Bolivia debe cambiar su vocación intrarregional y abrirse al mundo, si quiere beneficiarse del nuevo orden mundial en proceso. Luego de la pérdida del litoral boliviano, su estrategia del desarrollo ha estado orientada al crecimiento del Oriente y su vinculación con el comercio Atlántico. El nuevo escenario, no proclama abandonar esta estrategia sino cambiar de prioridad, y la prioridad en el largo plazo deberá ser el circuito Pacífico-Sur.
En ese sentido, la vinculación marítima de Bolivia al circuito Pacífico-Sur, mediante Ilo-Perú, será fundamental para el éxito (o fracaso) de Bolivia en el siglo XXI. La eficiencia de la administración pública para el potenciamiento mercante boliviano hacia el Asia, será determinante para el rol que pueda jugar Bolivia dentro el nuevo orden mundial en proceso.
Sin abandonar, la estrategia de desarrollo hacia el Atlántico, la vinculación que pueda tener Bolivia entre el Atlántico y el Pacífico, con la construcción del ferrocarril Puerto Suarez-Ilo, pondrá a Bolivia como país estratégico para el comercio mundial en la región.

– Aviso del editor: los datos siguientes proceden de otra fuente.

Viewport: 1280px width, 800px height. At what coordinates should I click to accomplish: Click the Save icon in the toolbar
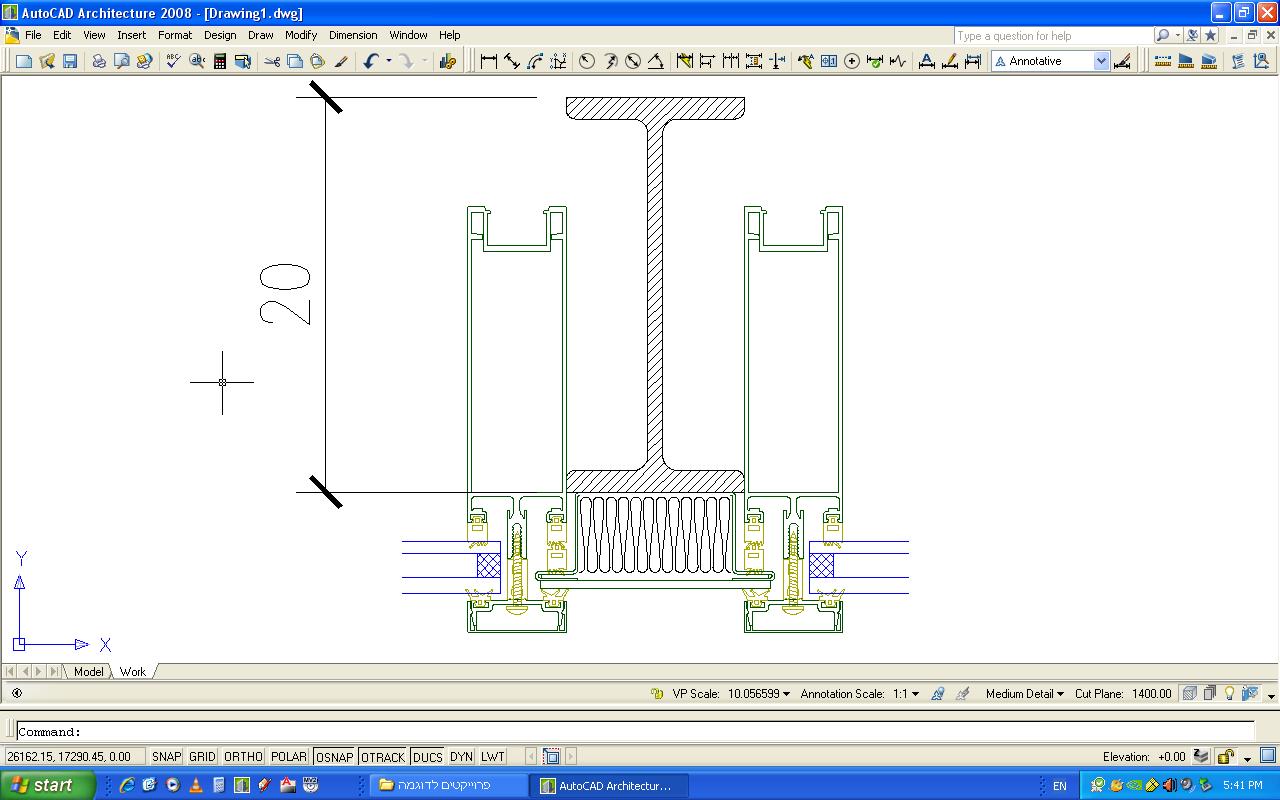[x=70, y=61]
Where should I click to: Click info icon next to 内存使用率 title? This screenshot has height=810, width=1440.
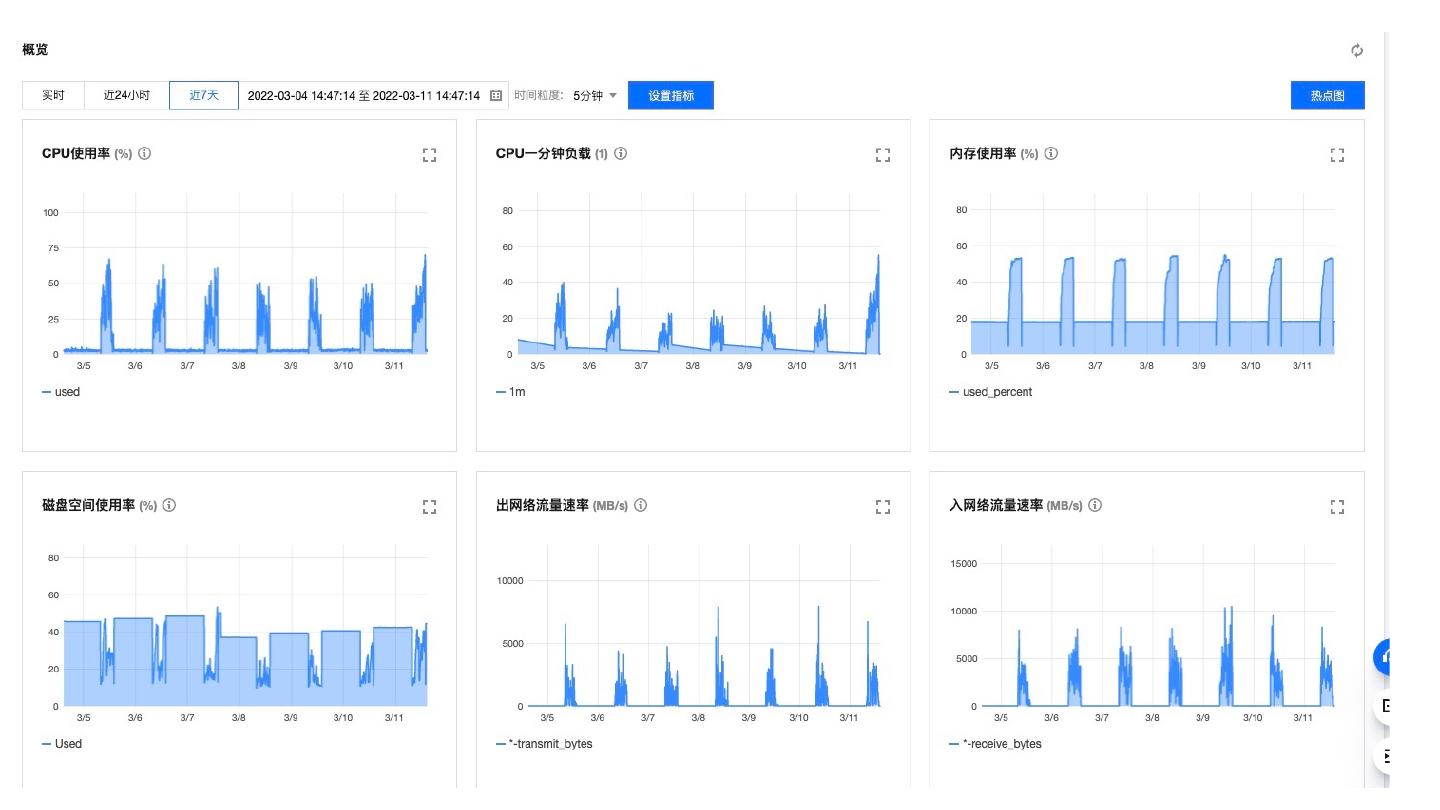click(x=1051, y=154)
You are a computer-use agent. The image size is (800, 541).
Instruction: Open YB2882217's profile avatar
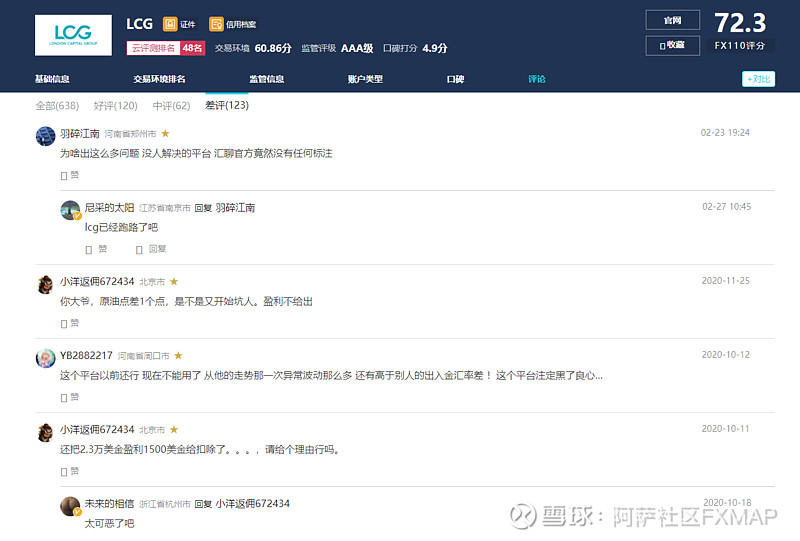pos(45,358)

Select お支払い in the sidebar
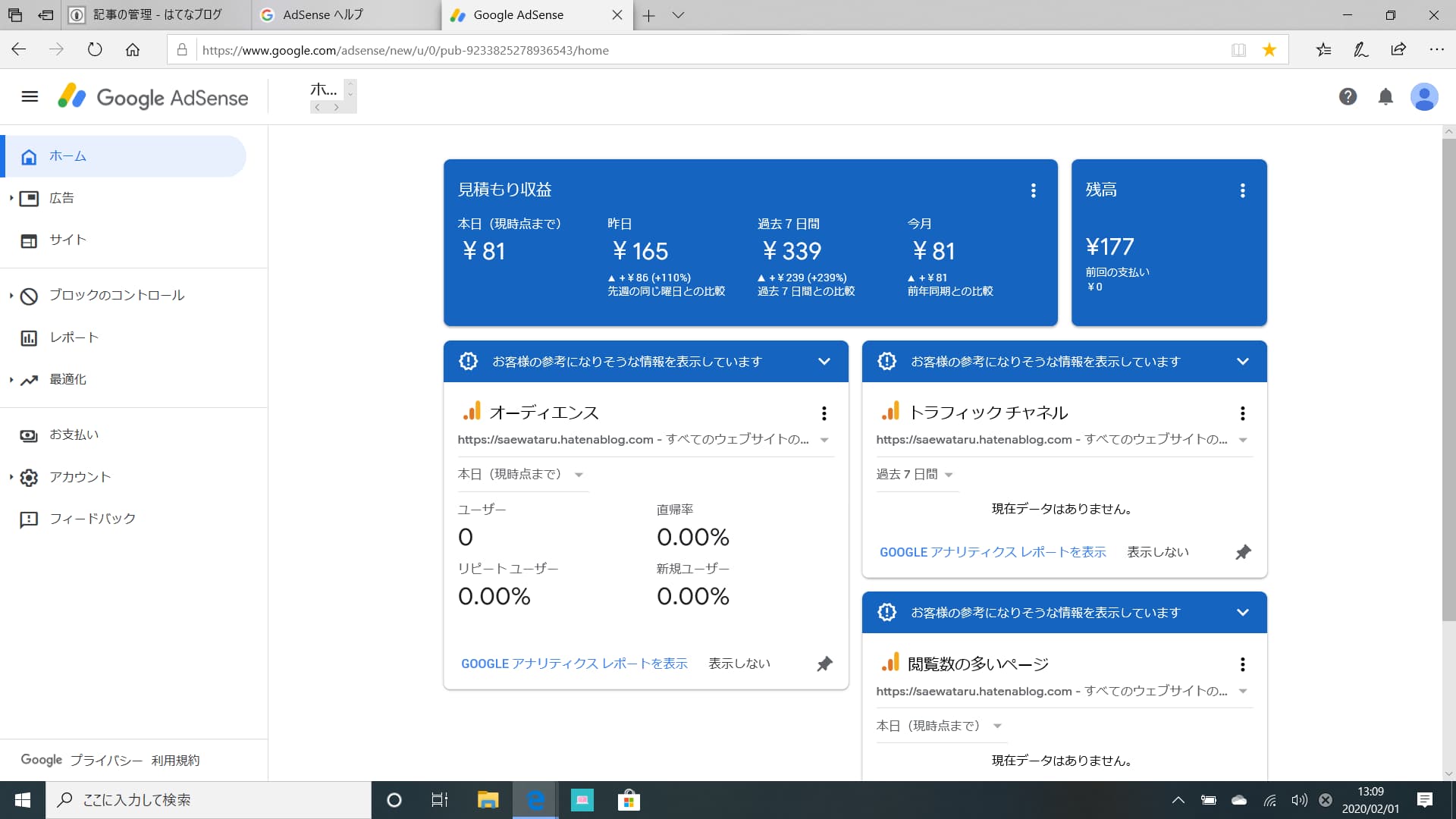coord(74,435)
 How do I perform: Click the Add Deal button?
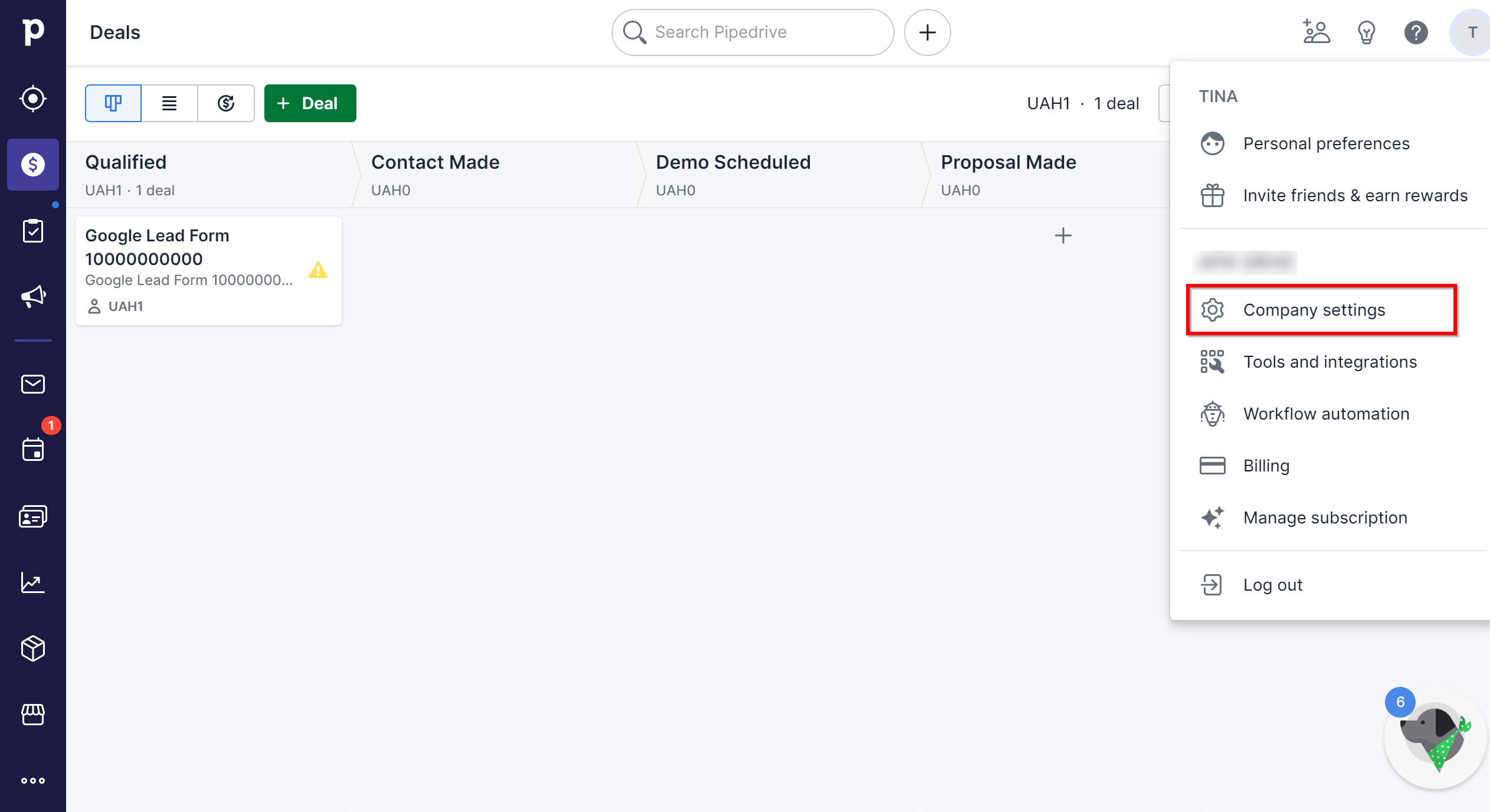click(308, 103)
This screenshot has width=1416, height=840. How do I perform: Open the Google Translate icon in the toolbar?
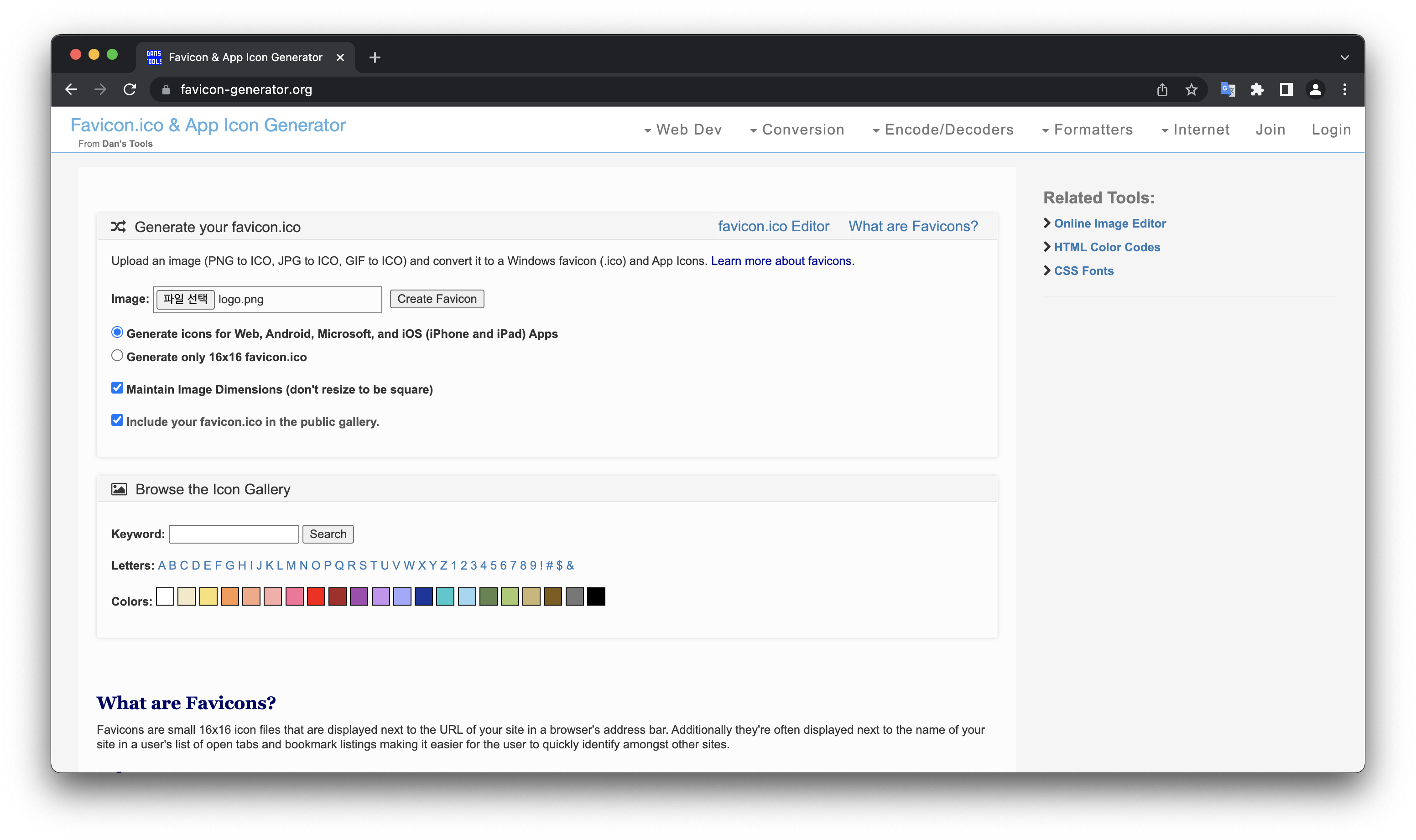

Por tanto, estas son las oportunidades para la región, y para Bolivia en particular. El escenario ideal es recuperar soberanía sobre el pacífico, por tanto esta debe ser una política de Estado irrenunciable e imprescriptible durante todo el siglo XXI.
Referencias
• CEPAL. (2012). Panorama de la inserción internacional de América Latina y el Caribe. Chile.
• United, N. (2012). International Trade Statistics Yearbook. US.